Oskar,

Eclat De Nuire

Oskar,

« Ne cesse pas de trembler, c'est comme ça que je te reconnais. Même s'il vaut beaucoup mieux pour toi que tu trembles un peu moins que moi. »

Une phrase entendue au détour d'une chanson éraillée, une phrase que je voudrais vous offrir, mon cher. Un bouquet de narcisses fanée pour le poète, un bouquet de maux comme on n'en fait plus.

Je vous écris d'une terrasse bancale de café, avant un énième lever de rideau. A défaut de jouer maintenant, je me fais spectatrice des bouts d'êtres qui m'entourent. Je les observe et je ris. Je ne sais plus m'en formaliser.

Je pense à la scène de papier que nous créons vous et moi. Je pense au théâtre, qui n'est qu'un spectateur qui s'est levé de son fauteuil, qui est monté sur scène et qui s'est retourné.

Je me retourne.

Derrière le comptoir, les disques et les vinyles côtoient les liqueurs. Une étrange lumière jauni mon papier. Se retrouvent deux-trois copains, le solitaire et sa bouteille favorite.

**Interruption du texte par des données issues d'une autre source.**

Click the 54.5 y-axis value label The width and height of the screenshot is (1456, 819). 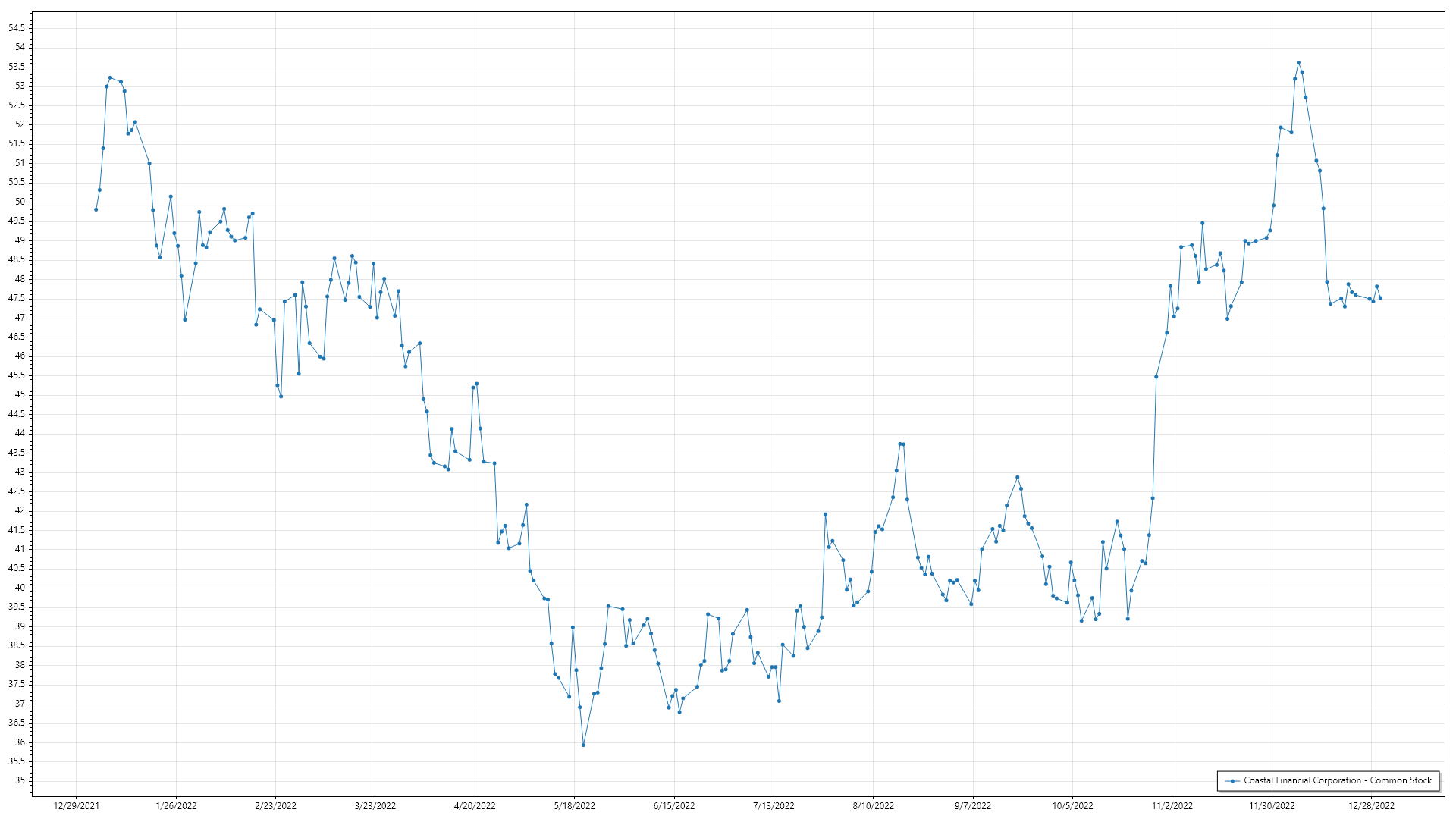click(x=16, y=28)
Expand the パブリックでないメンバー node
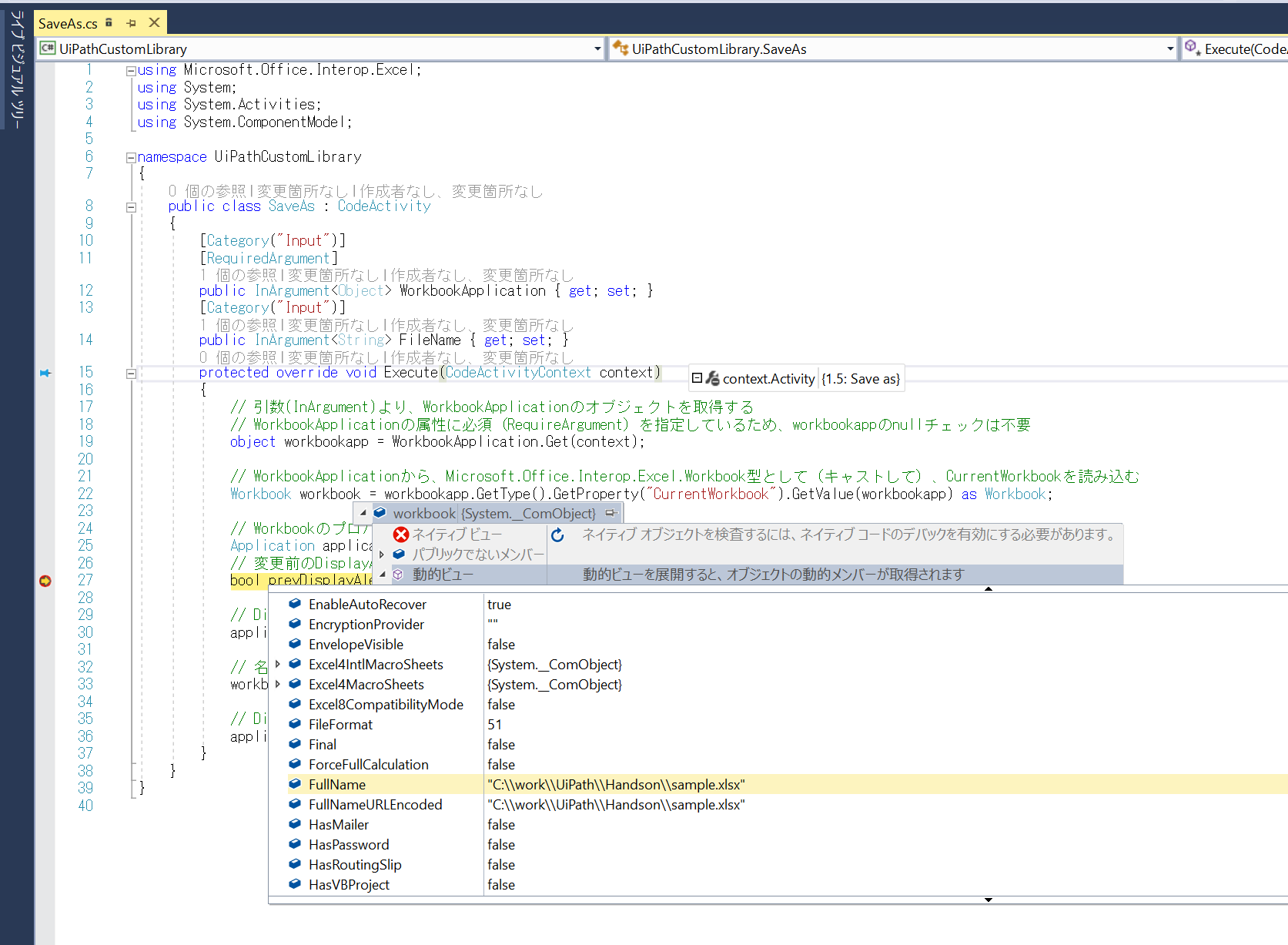Image resolution: width=1288 pixels, height=945 pixels. tap(382, 555)
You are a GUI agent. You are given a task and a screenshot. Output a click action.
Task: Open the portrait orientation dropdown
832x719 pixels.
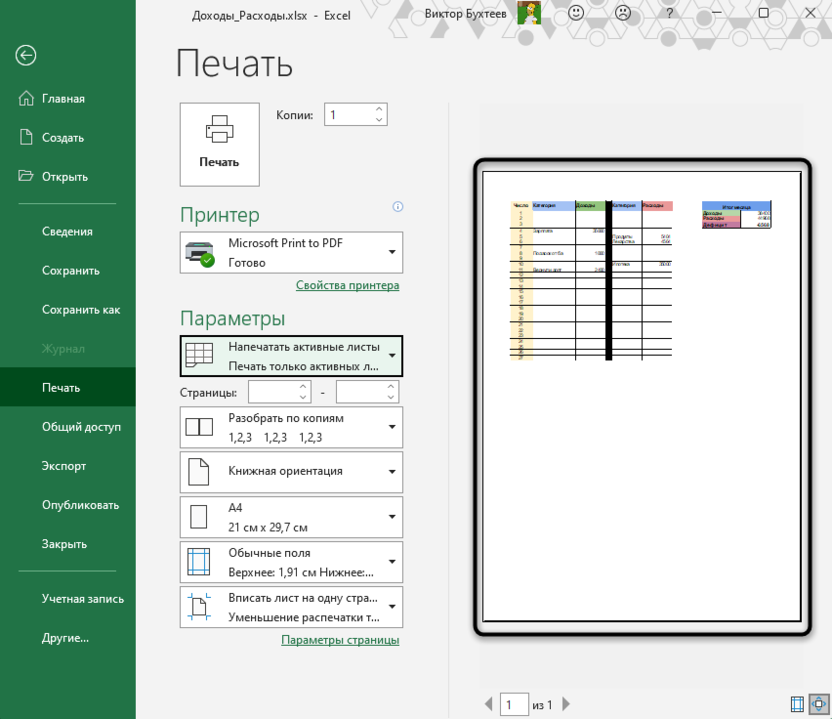[392, 472]
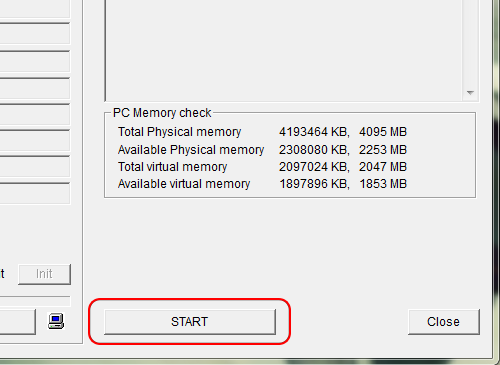Select the PC Memory check group title

click(162, 113)
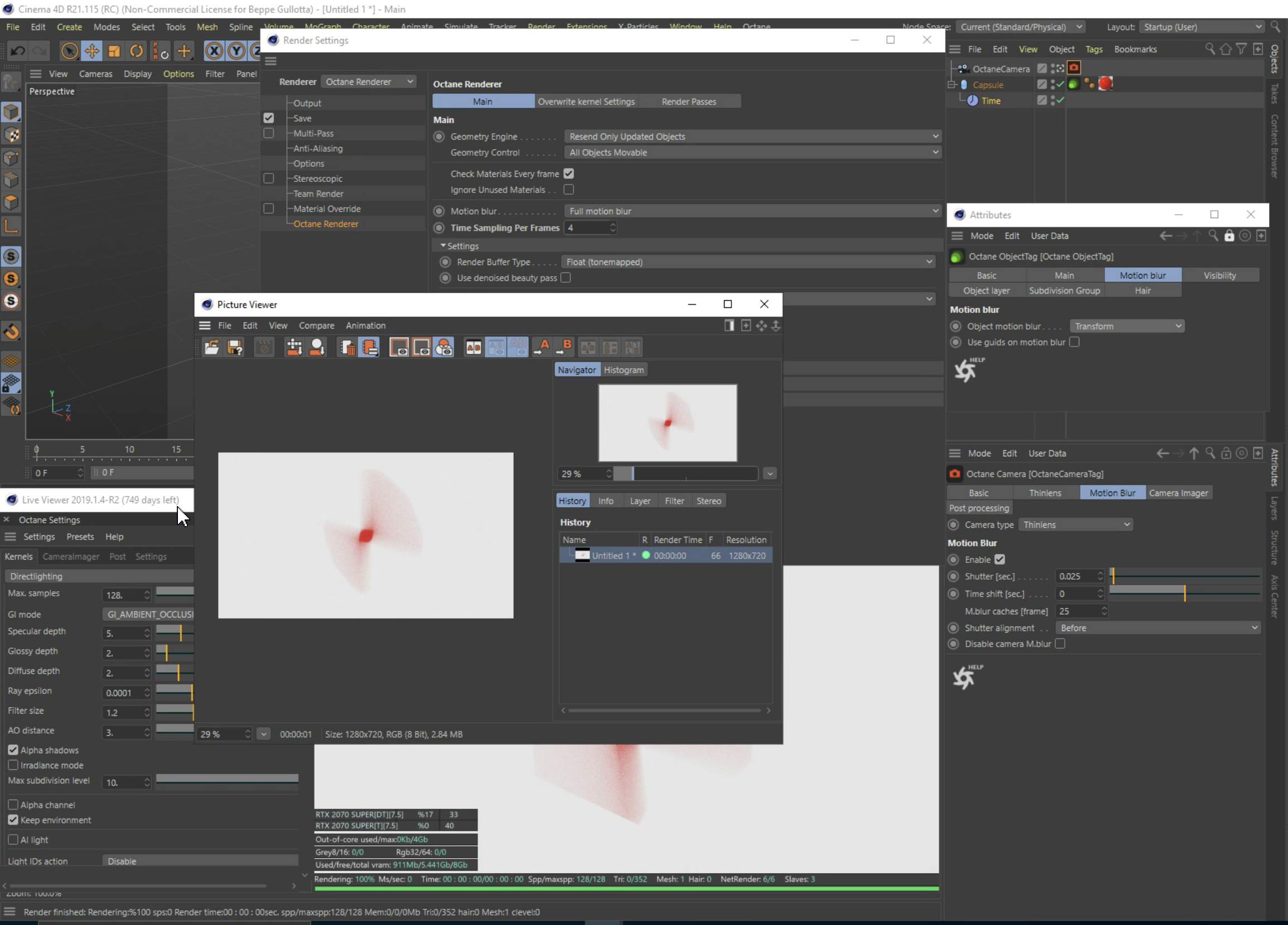The width and height of the screenshot is (1288, 925).
Task: Uncheck Alpha shadows option
Action: [x=13, y=750]
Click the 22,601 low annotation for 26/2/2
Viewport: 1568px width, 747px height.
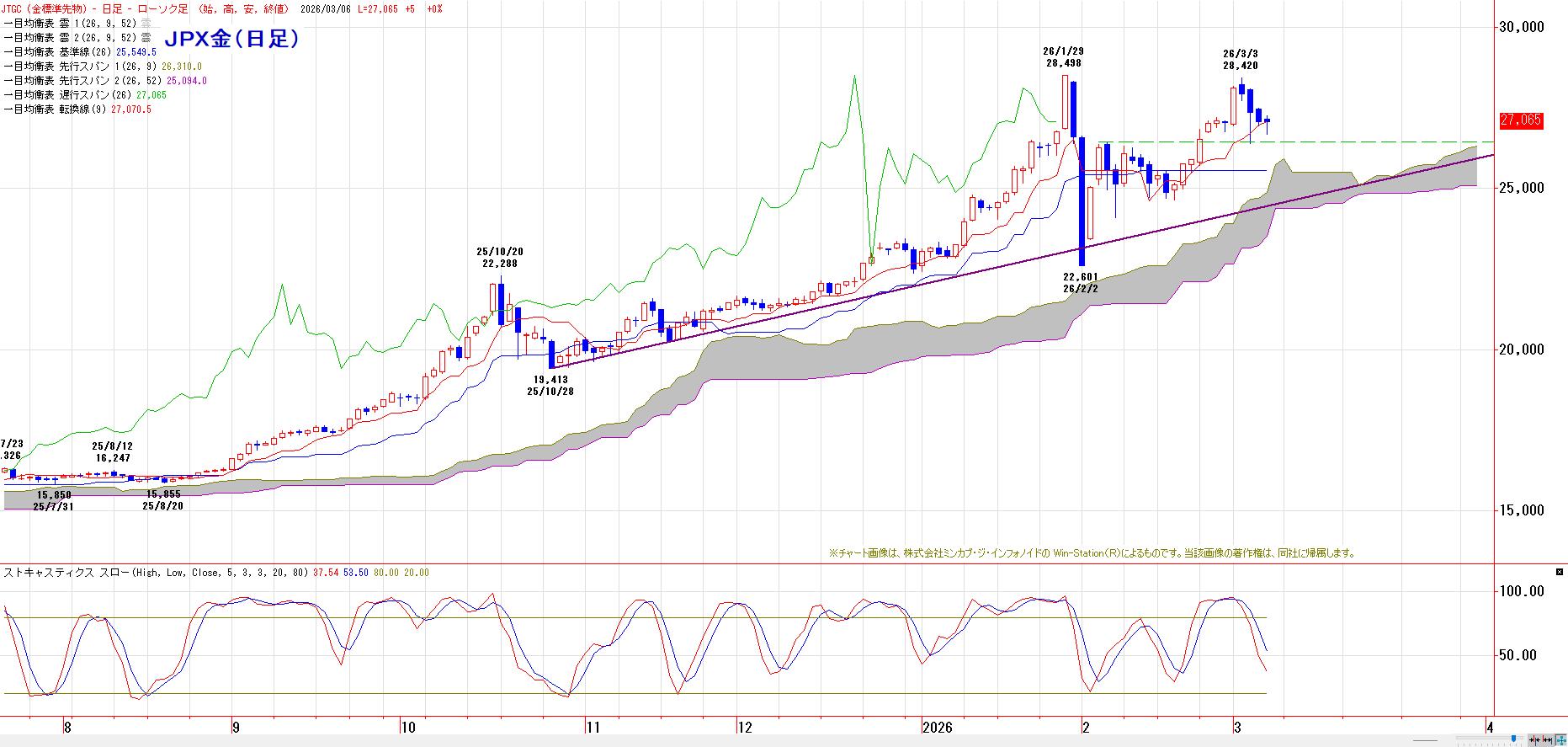(1081, 282)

Le serveur feuillette un livre. En face de moi, un couple et un tout jeune enfant. Papa joue avec bébé, la cigarette au-dessus de la tête et le nez dans son verre. Maman s'en fout, Maman téléphone. Derrière moi, un couple, un autre. L'âge que nous avions lorsque nous étions encore vivants, mon cher. Lui pleure elle se tait. Ailleurs, des rires.

La vie. Ces autres dont vous parlez.

Au détour d'un distributeur de papier j'ai tout à l'heure croisé celui que j'ai fini par appeler Bel-Ami, vu que je ne sais de quel nom l'ont affublé ses parents avant de le jeter dans la vie. Un garçon qui dans ce monde n'a pas l'air d'être plus réel que vous et moi.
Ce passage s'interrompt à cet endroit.